▶ **Task to complete**: Leaving every picture out, repeat all of the entries below exactly.

▶ **Data shown**:
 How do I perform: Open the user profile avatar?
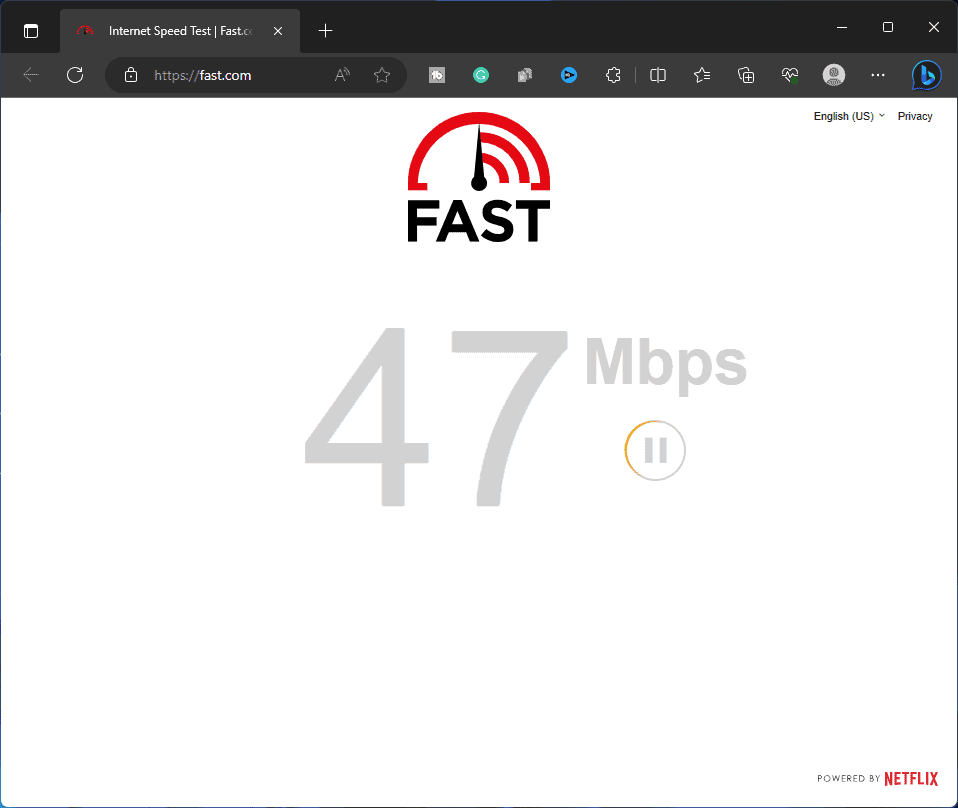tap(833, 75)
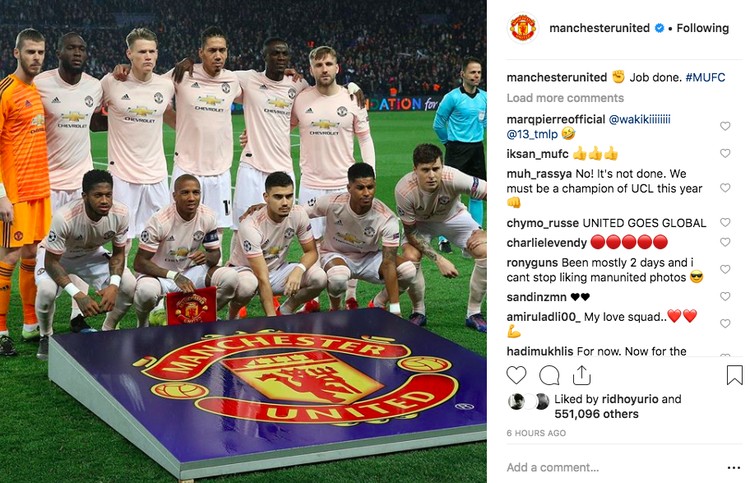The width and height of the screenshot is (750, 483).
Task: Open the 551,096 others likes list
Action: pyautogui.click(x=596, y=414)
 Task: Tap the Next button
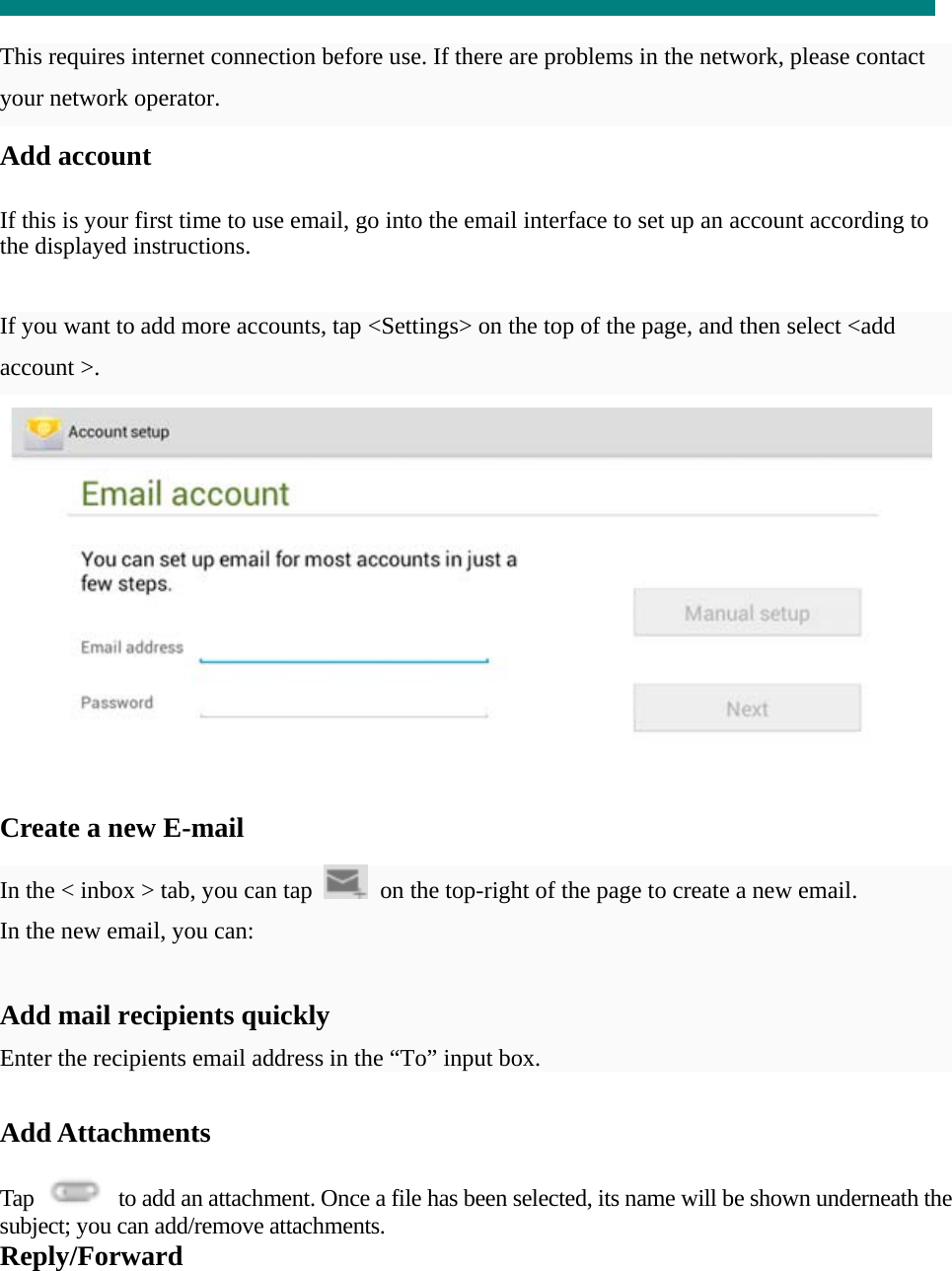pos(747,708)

▶ **Answer box**:
 How do I perform: Open the user profile avatar?
tap(833, 75)
The width and height of the screenshot is (750, 483).
Task: Open the 551,096 others likes list
Action: pyautogui.click(x=596, y=414)
 Task: Tap the Next button
pos(747,708)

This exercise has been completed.